There are already elected officials who oversee Utah schools. They're members of state and local school boards. If patrons don't like how their schools run or how their respective school districts operate, they can vote out board members. Recent history suggests they do.
One Utah lawmaker has filed a bill that would also require superintendents to be elected. Under HB144, sponsored by Rep. Kenneth Sumsion, R-American Fork, the public would vote every two years whether superintendents should be retained.
There are a lot of pitfalls with this proposal. School superintendents work at the pleasure of their respective boards of education. Their contracts are renewed every two years. School board members conduct evaluations and consider public input in their deliberations whether to renew their contracts.
Perhaps the greatest danger with this bill is that a superintendent's job could be on the line over an issue that might impact only a few people. Rarely do parents or other school patrons attend school board meetings unless there is an issue that affects their neighborhood school. As the process works, school board members are the final arbiters of these matters. In the case of a controversial boundary change or school closure, some people will walk away from the experience unhappy. Their anger could fester into a full-blown campaign to remove a superintendent who can make recommendations in these matters but, in the end, cannot vote.
The reality is, school boards can pressure problem superintendents to step down, or they can fire them outright. In 1998, for instance, the Tooele Board of Education, after meeting in executive session for four hours, accepted the resignation of Superintendent Jim Buckley. Buckley had been charged with operating a vehicle while in possession of an open container of alcohol. In a separate case, Buckley pleaded no contest in 5th District Court to telephone harassment of a Cedar City woman.
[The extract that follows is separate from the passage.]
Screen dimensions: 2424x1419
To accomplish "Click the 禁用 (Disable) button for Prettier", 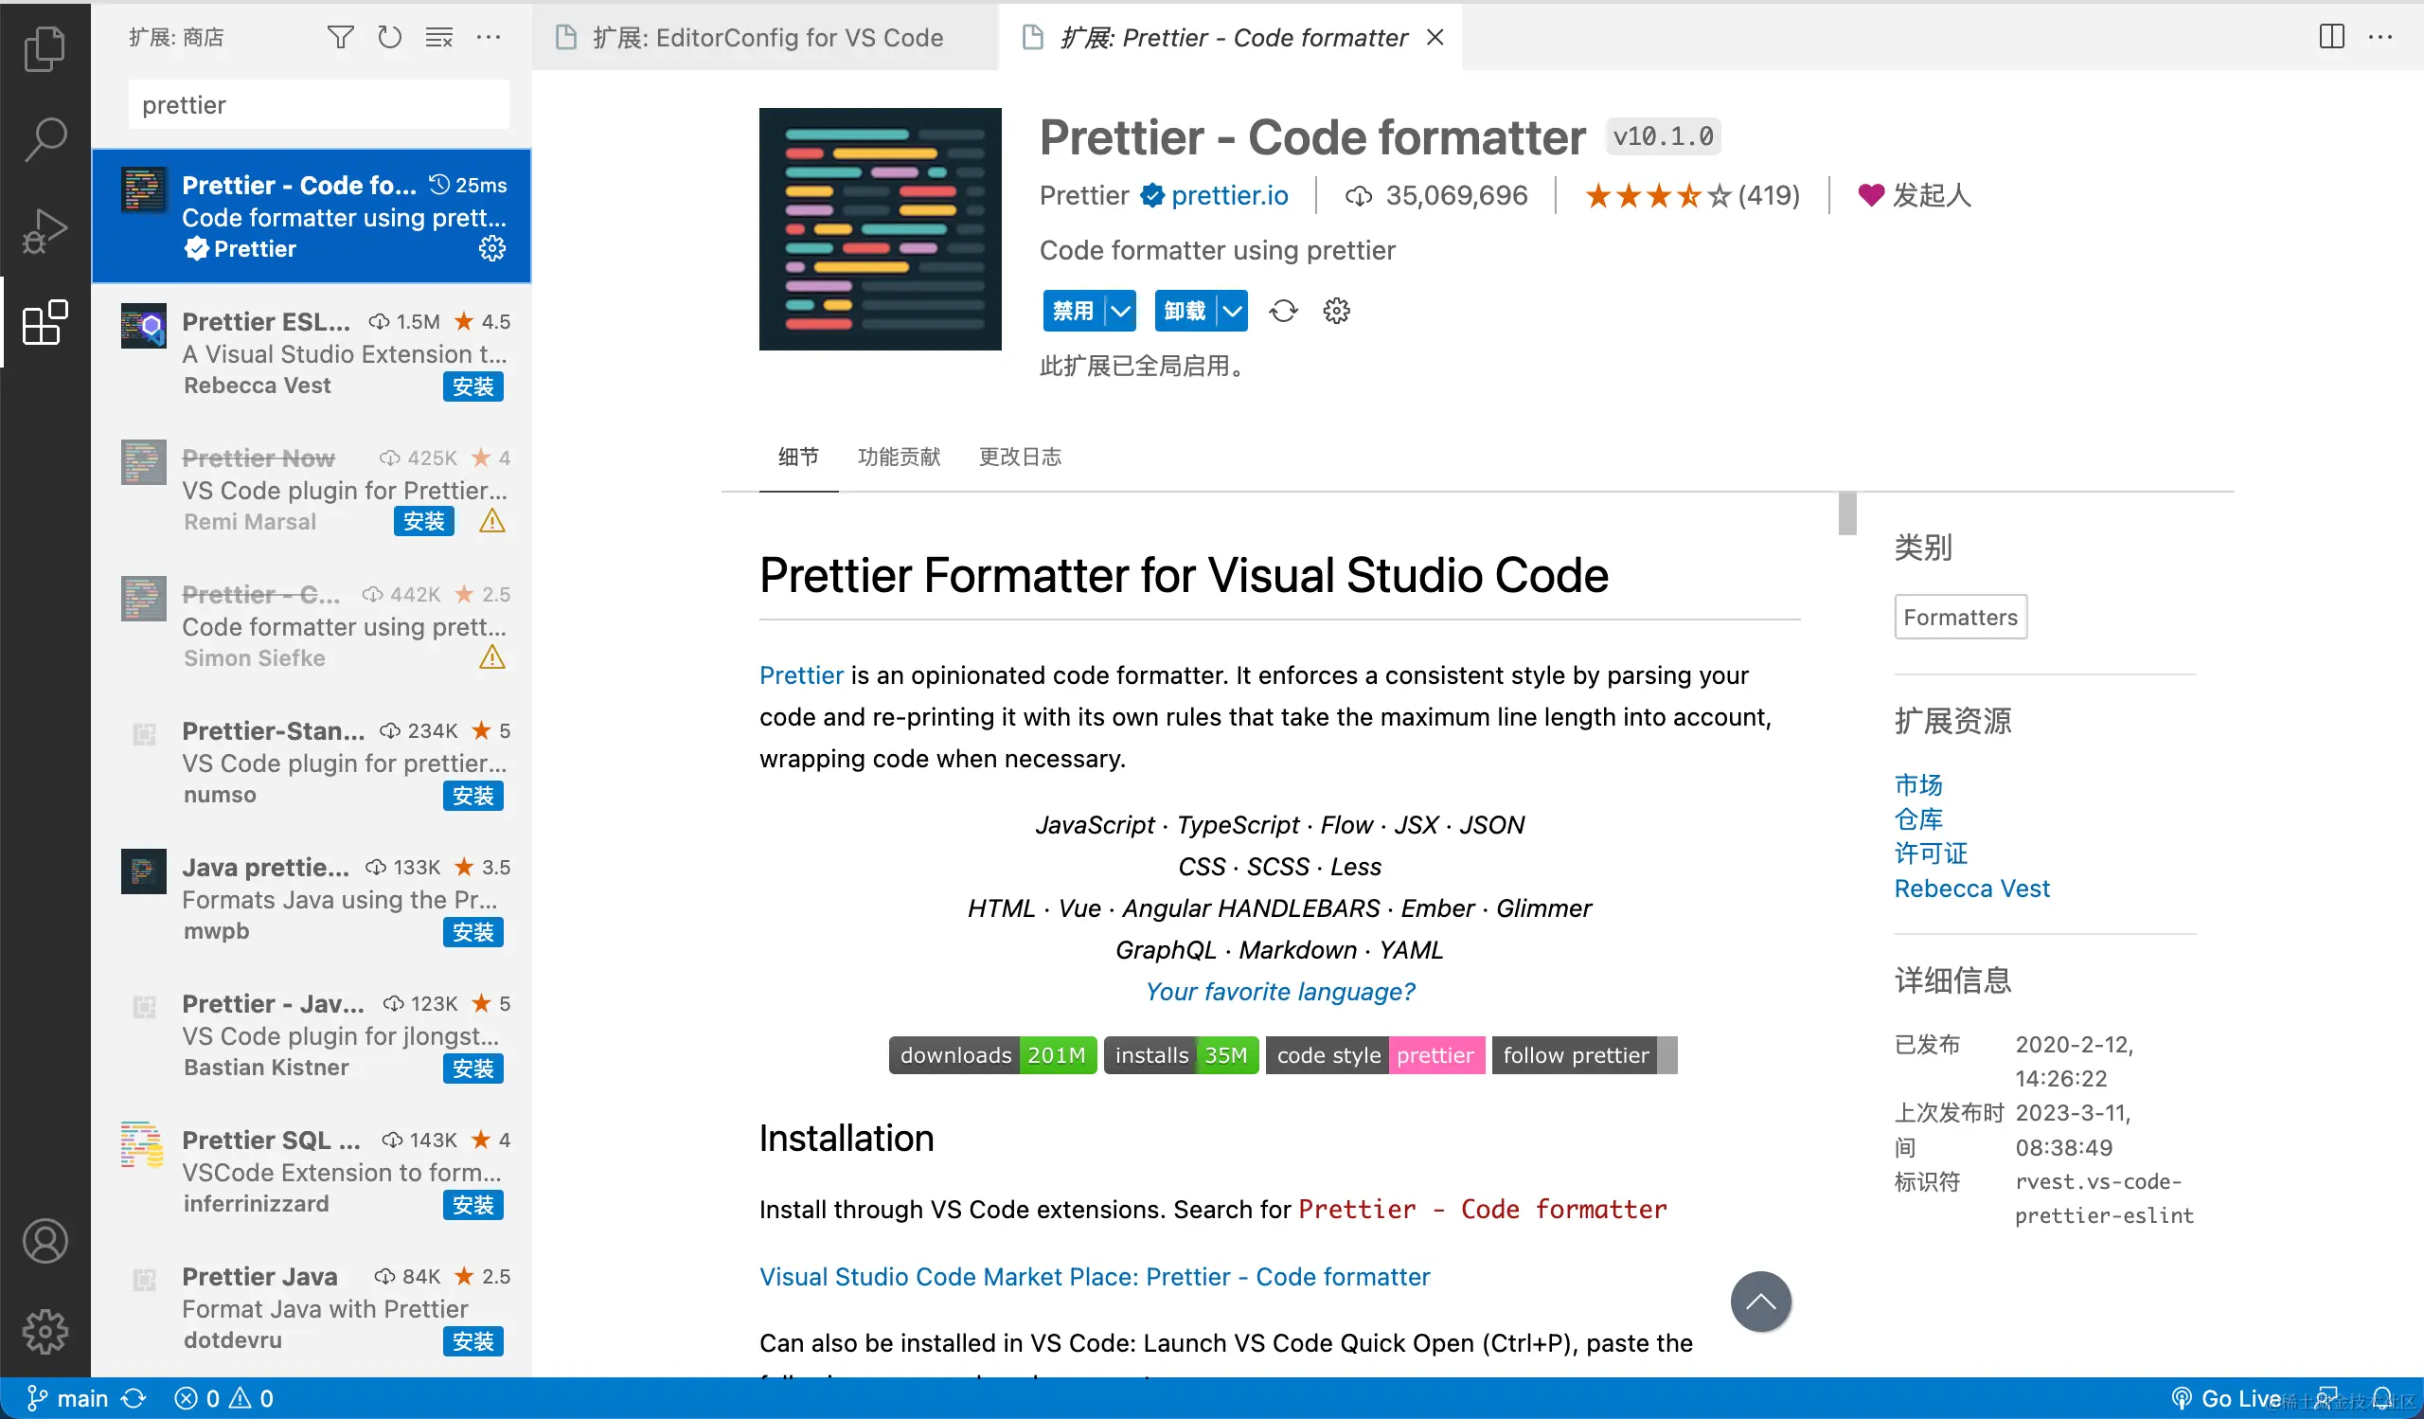I will tap(1073, 311).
The fatal flaw of this bill is that it does not respect the role of superintendent. They are, at their core, educators. They are administrators responsible for multimillion-dollar budgets and very large staffs. They are not political creatures.
School board members face election every four years. They decide whether to close schools, shift boundaries and whether to hire or fire superintendents. The Legislature needs to respect Utah's long history of the buck stopping with elected school boards and ax this bill.